Segment Start: SUPPLIED TEXT

Parakeet mobs, octopus moves, and other curious phenomena
As cities contend with flocks of invasive species, scientists learn from octopuses’ limber limbs and develop ethereally lightweight solar cells.
It seems incongruous: fluorescent-green tropical birds totally at home in a park in Hesse, Germany (pictured, above). Are they fugitives from a tearoom or a pirate ship? No—just opportunistic avians that escaped or were released into the wild and quickly multiplied.
Rose-ringed parakeets, native to South Asia, were sold as pets until trade in wild birds was banned in the U.S. and Europe. Now they and monk parakeets have gone from pet to pest in Hawaii, California, and Florida, as well as in Europe (where rose-ringed parakeets number more than 85,000) and the Middle East. “They are very lousy pets, to be honest,” says Assaf Shwartz, a conservation biologist in Haifa, Israel. “They’re noisy; they bite. Owners get tired after a while.” They destroy crops, menace native birds, and are displacing a threatened bat species in Spain. Monk parakeets’ bulky nests on utility lines have caused power outages.
Eradication campaigns in the Canary Islands and the Seychelles have paired the trapping and shooting of invasives with advocacy in communities to promote native bird species. Still, any effort to thin the parakeet population can be controversial. After all, says British biodiversity conservationist Jim Groombridge, “people love parrots.”

Segment End: SUPPLIED TEXT
Segment Start: RECORDED DATA

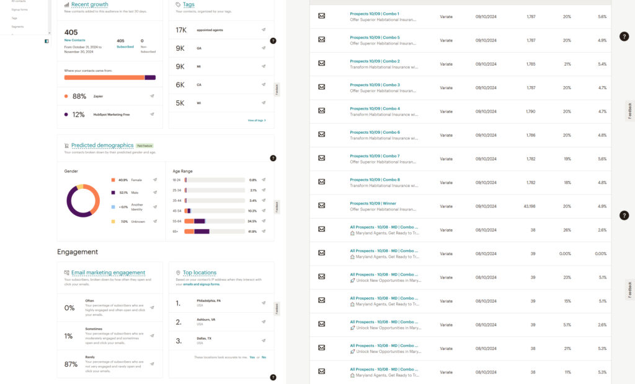This screenshot has width=635, height=384.
Task: Click the send icon next to Zapier source
Action: [153, 96]
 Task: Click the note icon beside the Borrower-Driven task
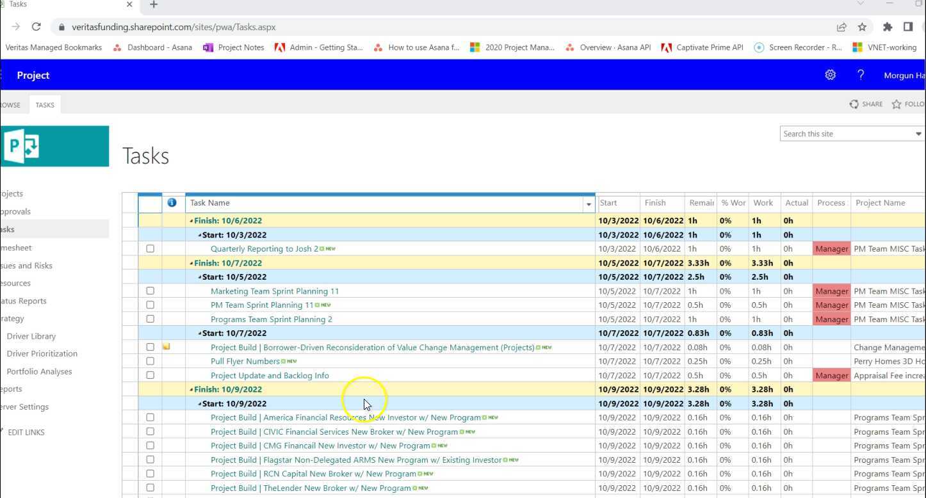[167, 347]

Segment End: RECORDED DATA

REQUIRED ACTIONS:
1 – Please list every place named in the parakeet article where rose-ringed and monk parakeets have gone from pet to pest.
2 – Answer these from the parakeet article:
(a) What region are rose-ringed parakeets native to?
(b) How many rose-ringed parakeets live in Europe?
(c) Where have eradication campaigns combined trapping and shooting with community advocacy?

COMPLETED EXERCISE:
1 – Hawaii, California, Florida, Europe, the Middle East

2 –
(a) South Asia
(b) More than 85,000
(c) The Canary Islands and the Seychelles